「鉄輪温泉賛歌」:生成りの魅力
加藤 忠彦

 私が鉄輪温泉に初めて逗留したのは、小学校二年の秋のことである。一九四六年十一月、満州から引き揚げてきて、静養のため父の郷里である鉄輪に二ヶ月ほど滞在した。
 温泉は満州でも行ったことはあったが、あたり一面と思うほどに湯煙が立ち上り、道の傍らには蒸気の吹き出る竈があるのに驚いた記憶がある。またあちこちに誰もが入れる風呂があるのにも驚いた。つまりはこれが私にとっての「温泉地の原体験」のようなものであった。
 その後は神戸のほうに住むことになり、大学を、卒業するまでは兵庫県で過ごした。卒業後は四十数年を茨城県で過ごしたが、鉄輪の魅力が忘れられずリタイア後は大分に住むことにした。
 兵庫に落ち着いてからも幾度か鉄輪を訪れた。神戸から関西汽船でほぼ十二時間、明け方には別府観光港に着いて、バスかタクシーで鉄輪に直行したものである。当時は観光客も湯治客も多く、宿の浴衣と下駄履きの人たちがいつも「いでゆ坂」や「みゆき坂」さらには横道の路地にも楽しげにそぞろ歩きをしている姿があった。
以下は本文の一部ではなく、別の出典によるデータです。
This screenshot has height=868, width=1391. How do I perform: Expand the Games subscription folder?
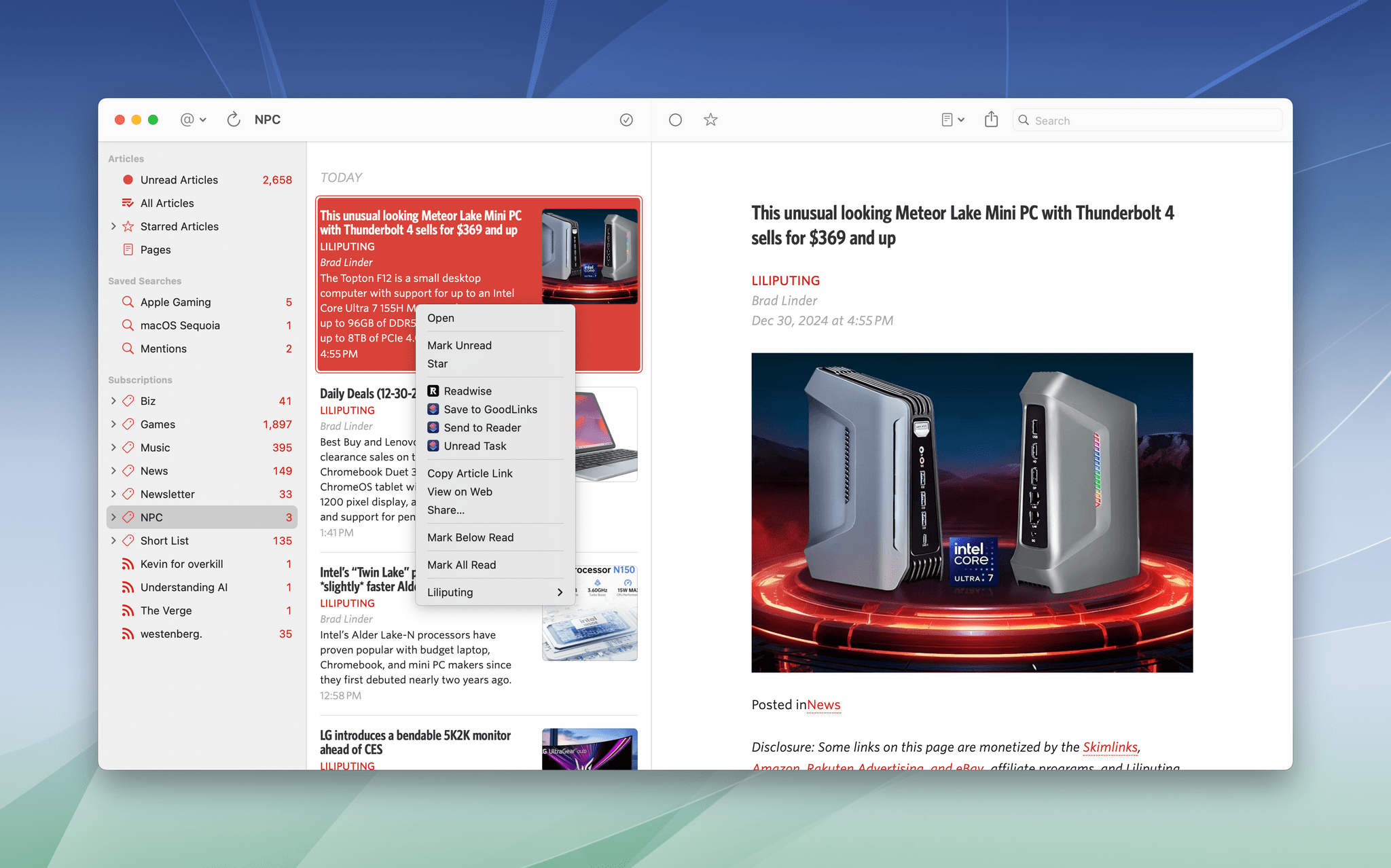(113, 424)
 鉄輪の魅力は飾らない暖かな雰囲気とやさしい地元の人情、加えて実においしい地元で取れた新鮮な山海の珍味である。魚屋さんも八百屋さんも本当にやさしい人たちで、親近感が持てたのが嬉しいことである。
 茨城に住んでからも、仕事の関係でたびたび九州を訪れる機会があったが、時間が許せば必ずと言ってよいほど鉄輪に立ち寄った。雑念から開放された暫しの時に癒された。
 九州横断道路が開通したころから、関西方面からの観光客が別府に泊まらず、高崎山と地獄をめぐって由布院や熊本方面に向かうひとが増えたようで、鉄輪温泉も少しずつ逗留客が減っていくのを寂しく思ったものである。
 茨城県に長く住んでいたこともあり、茨城県内はもとより北海道から東北六県、関東から信州など多くの温泉地を訪れる機会があった。有名な温泉地はたくさんあるが、鉄輪ほどの湯量と多様な泉質、また周りの環境にめぐまれたところは少ないと思う。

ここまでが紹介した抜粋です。